Crude exports from the world’s largest oil exporter fell to 5.58 million barrels per day (bpd), down 7.1% from 6.01 million bpd in July and the lowest since April 2021.
Saudi Arabia and Russia have agreed to combined voluntary oil supply cuts of 1.3 million bpd, or more than 1% of global demand, until the end of the year.
Russian President Vladimir Putin this month indicated that OPEC+ supply reductions would last well into 2024 and likely beyond, a measure that is nearly guaranteed to support oil prices.
Saudi crude output fell to 8.92 million bpd in August, down 95,000 bpd from July, while inventories rose by 4.16 million barrels to 150.89 million.
Domestic refineries processed 2,900 bpd less crude at 2.53 million bpd in August, while direct crude burn rose by 134,000 bpd to 726,000 bpd.
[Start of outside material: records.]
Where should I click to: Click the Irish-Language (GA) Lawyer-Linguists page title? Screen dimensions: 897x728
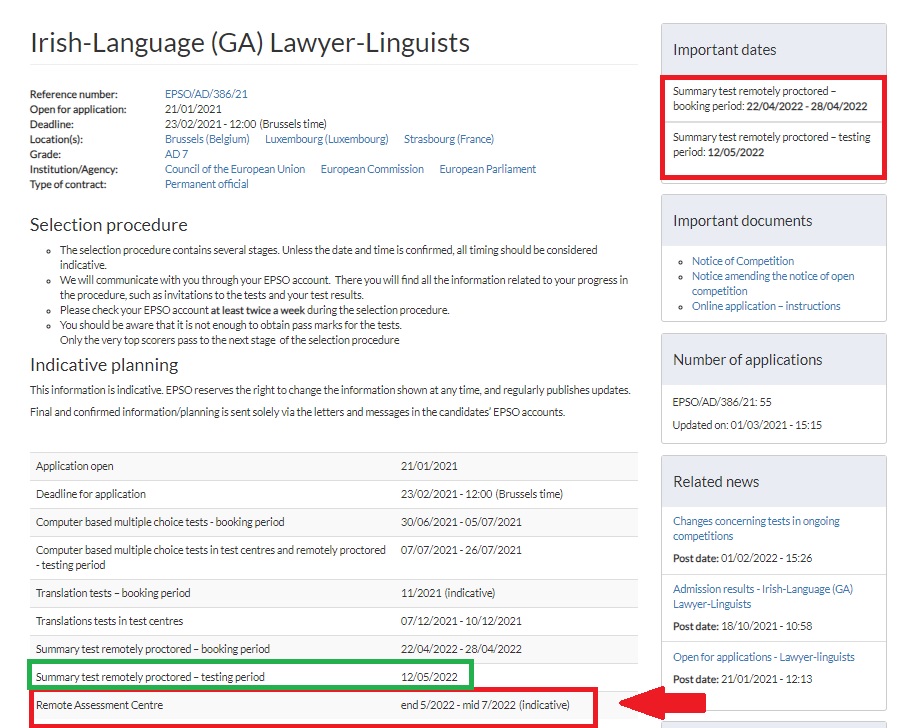250,43
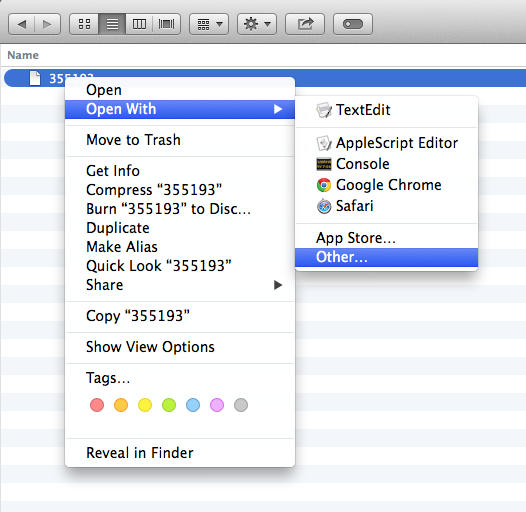This screenshot has width=526, height=512.
Task: Open the Action gear dropdown menu
Action: point(257,24)
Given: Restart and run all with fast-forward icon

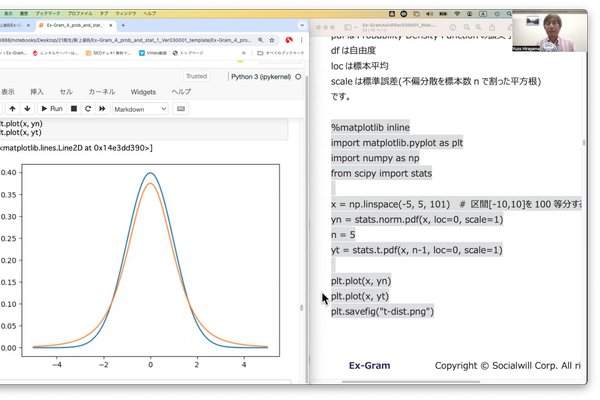Looking at the screenshot, I should 102,109.
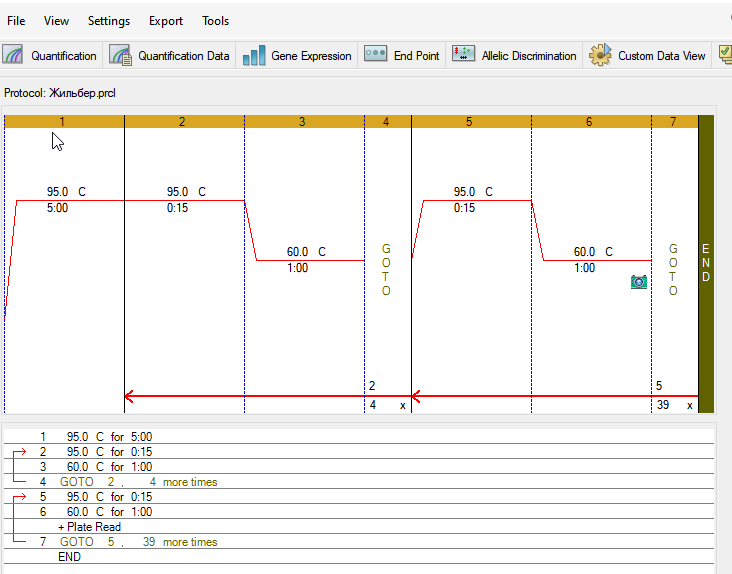This screenshot has height=574, width=732.
Task: Select step 3 column header
Action: (303, 121)
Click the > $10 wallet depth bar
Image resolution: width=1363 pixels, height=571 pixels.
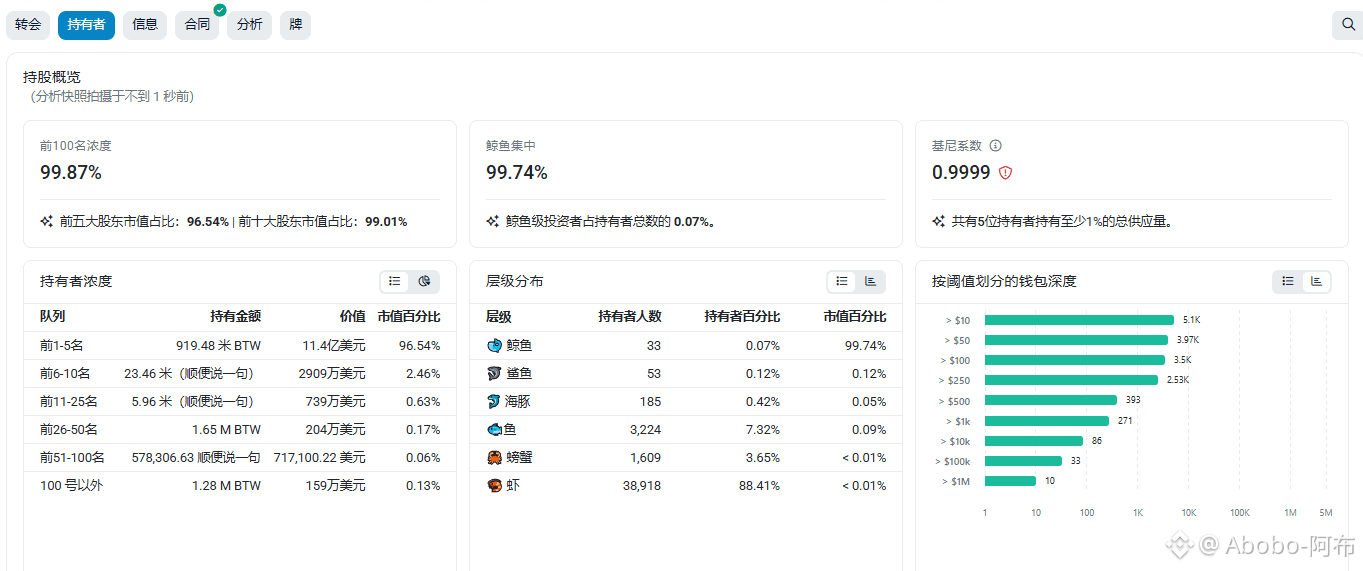coord(1079,320)
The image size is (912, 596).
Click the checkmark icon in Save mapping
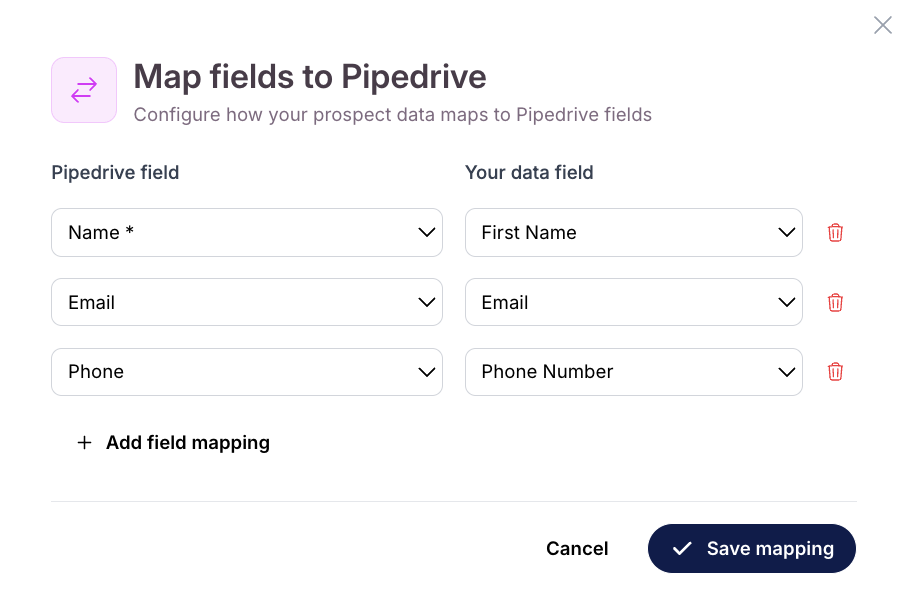pyautogui.click(x=682, y=548)
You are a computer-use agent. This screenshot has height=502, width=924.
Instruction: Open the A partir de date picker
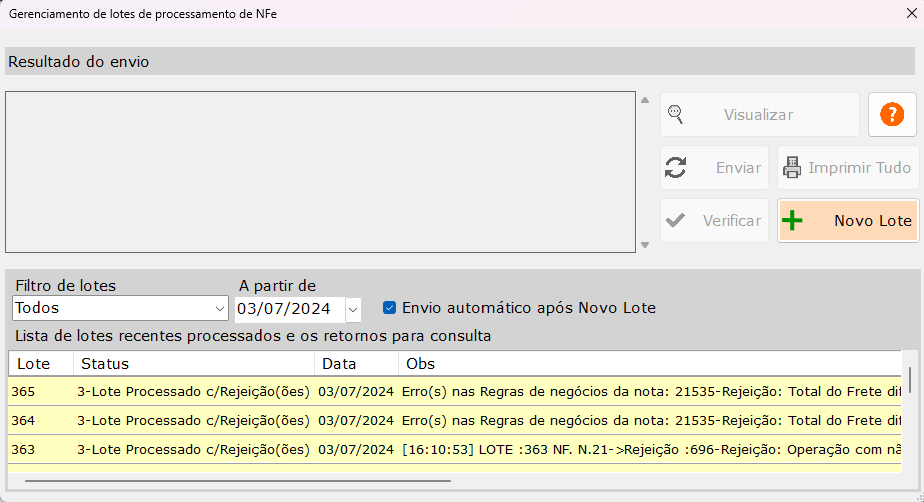[352, 308]
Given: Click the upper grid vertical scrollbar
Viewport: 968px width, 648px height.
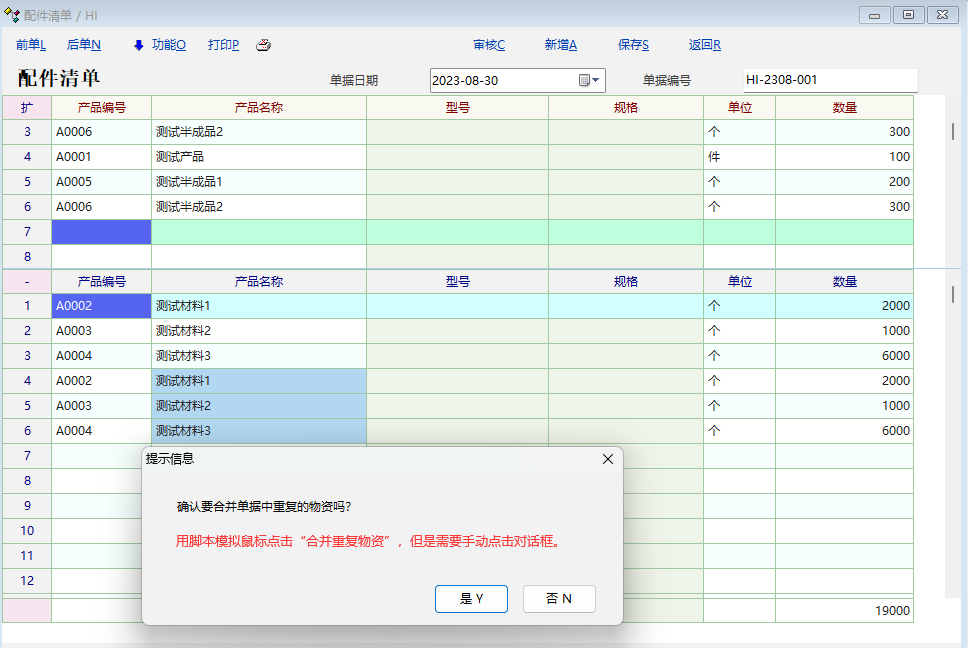Looking at the screenshot, I should coord(952,130).
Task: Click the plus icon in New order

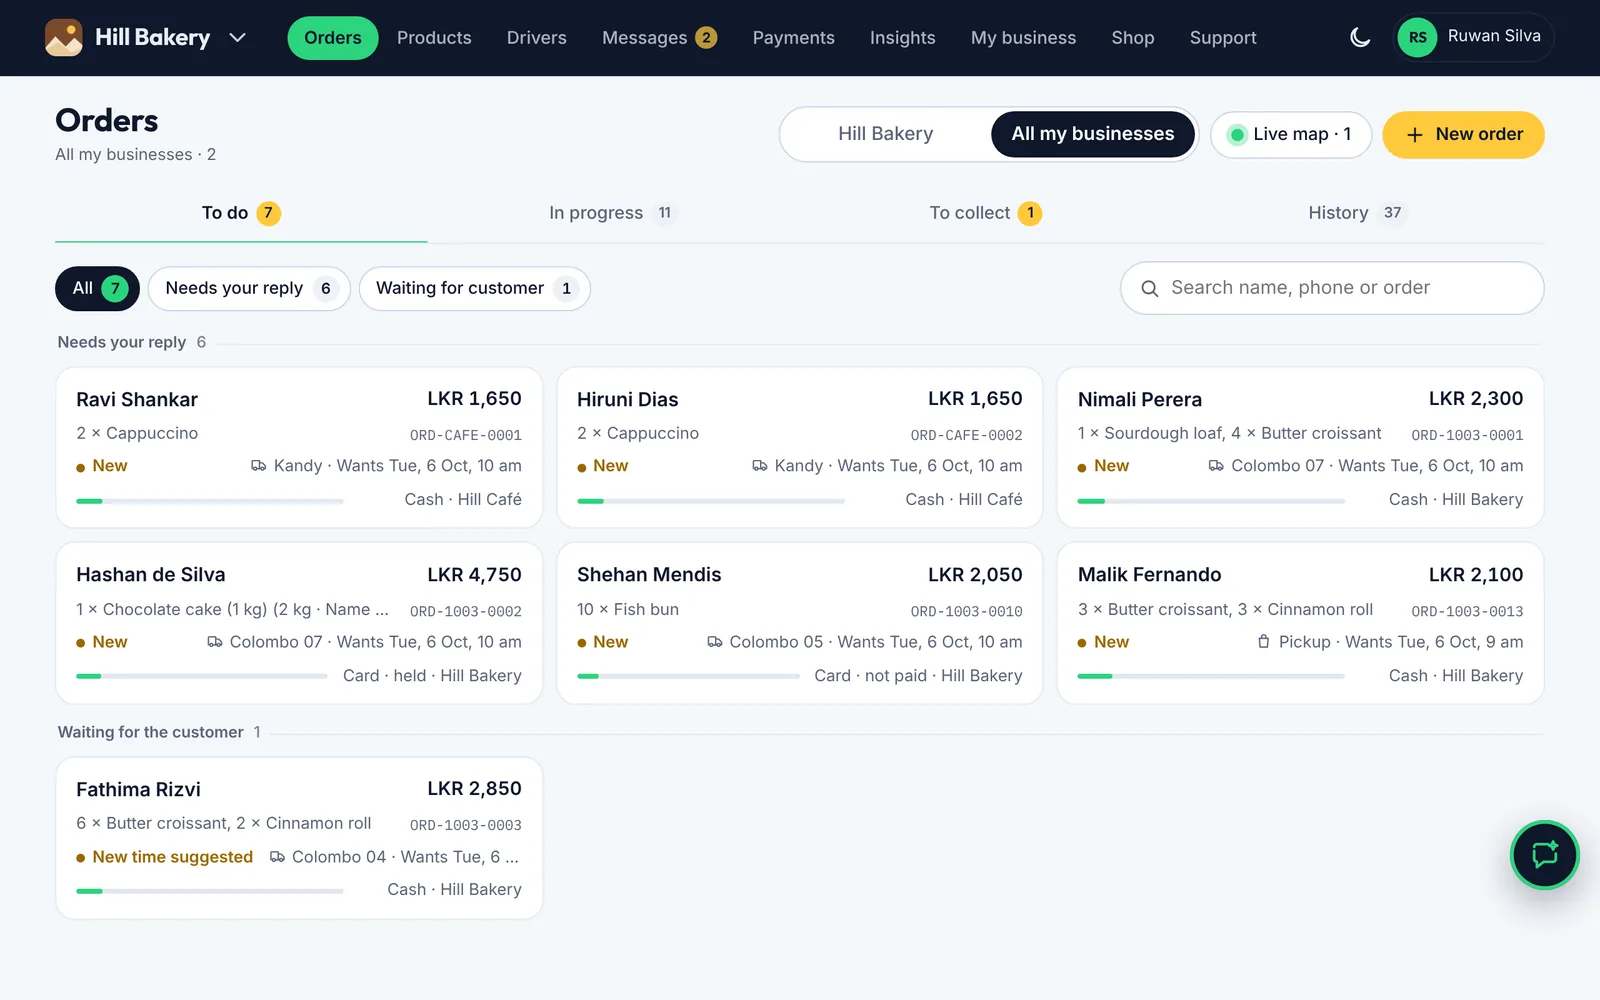Action: coord(1414,135)
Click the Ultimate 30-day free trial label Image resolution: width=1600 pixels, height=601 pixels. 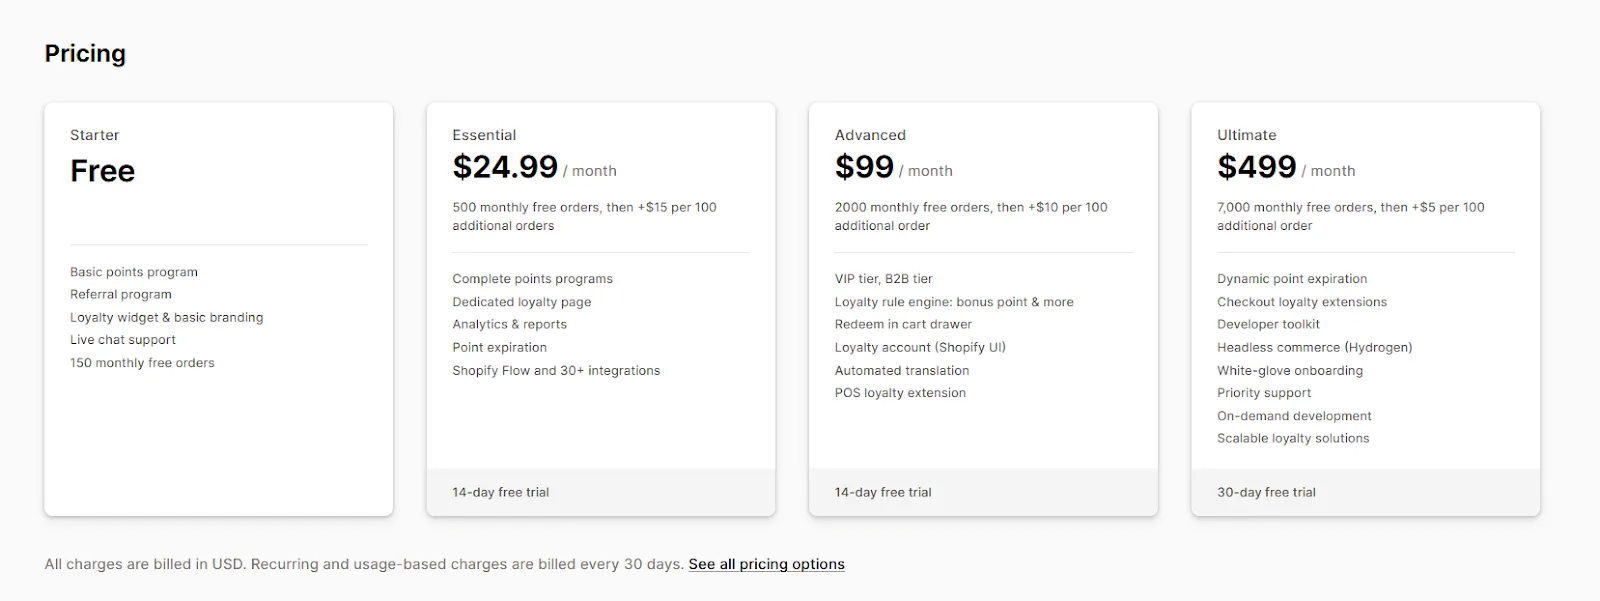point(1265,491)
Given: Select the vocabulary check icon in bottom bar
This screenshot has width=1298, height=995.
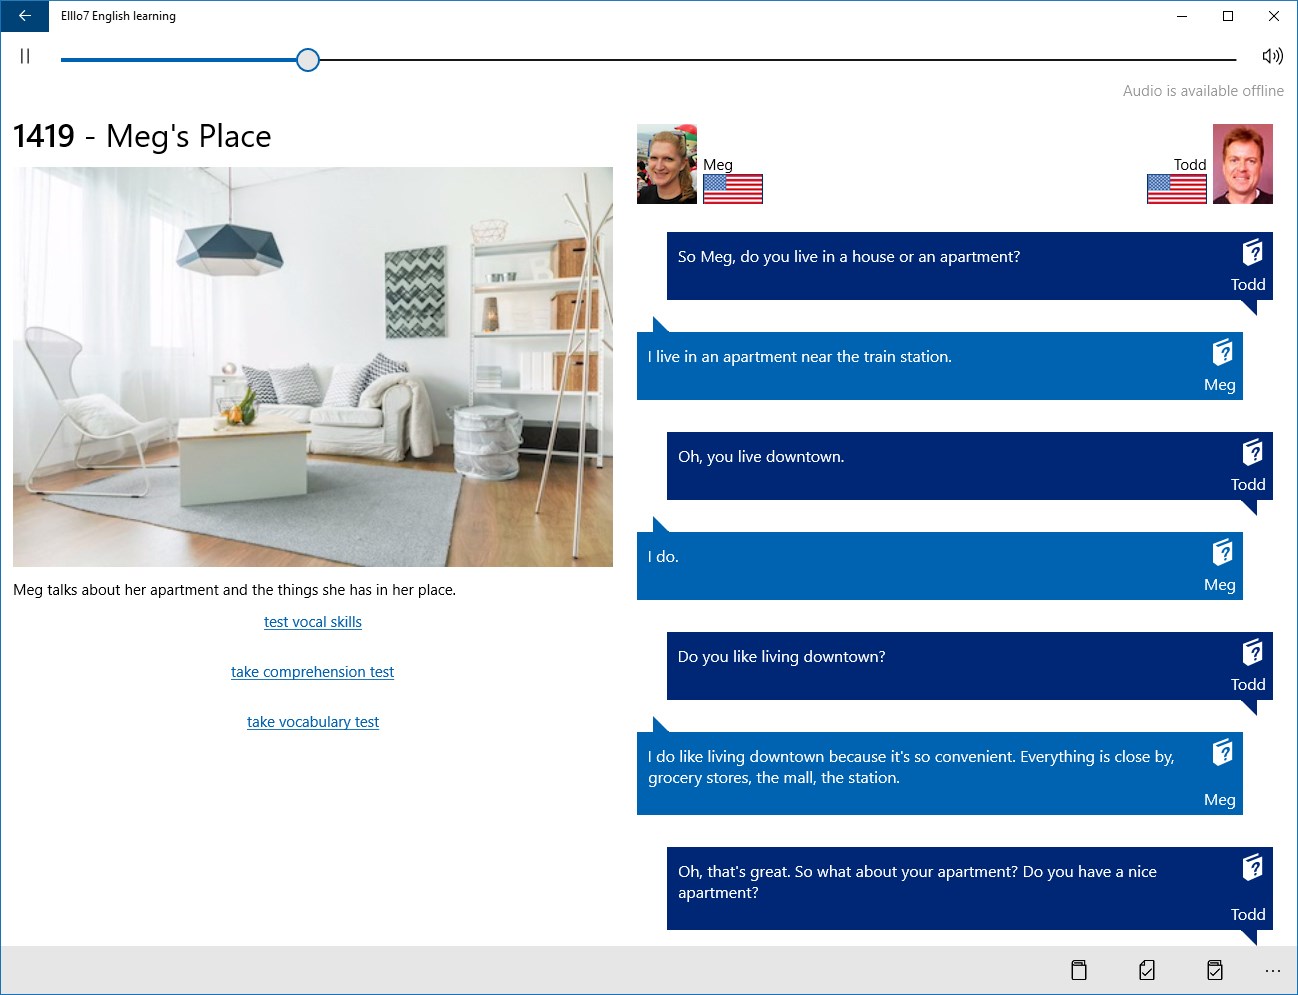Looking at the screenshot, I should coord(1214,969).

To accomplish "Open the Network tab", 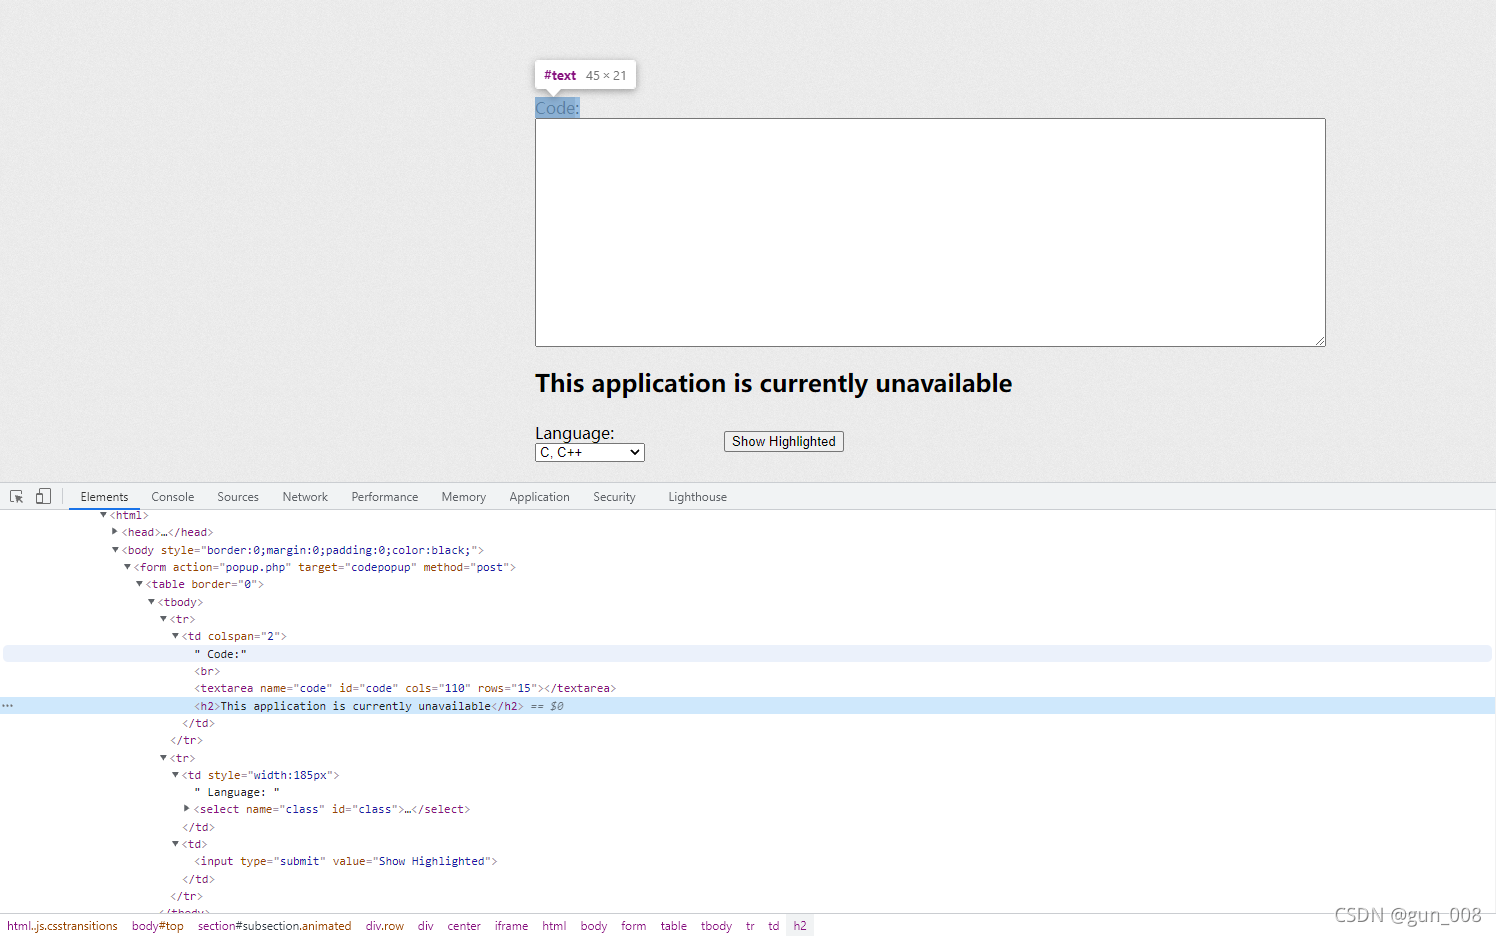I will (305, 497).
The country’s oil products exports rose by 182,000 bpd to 1.33 million bpd in August.
Monthly export figures are provided by Riyadh and other members of the Organization of the Petroleum Exporting Countries (OPEC) to JODI, which publishes them on its website.
Crude oil prices surged following a incursion into Israel from Gaza initiated by the Palestinian group Hamas on Oct. 7.
Separately, Saudi Arabia raised the November official selling price for its Arab light crude for Asian buyers for a fifth straight month.
Elsewhere, U.S. crude oil production hit a new high at 13.2 million bpd in the week to Oct. 6, surpassing a 2020 peak hit before the pandemic reduced global oil demand.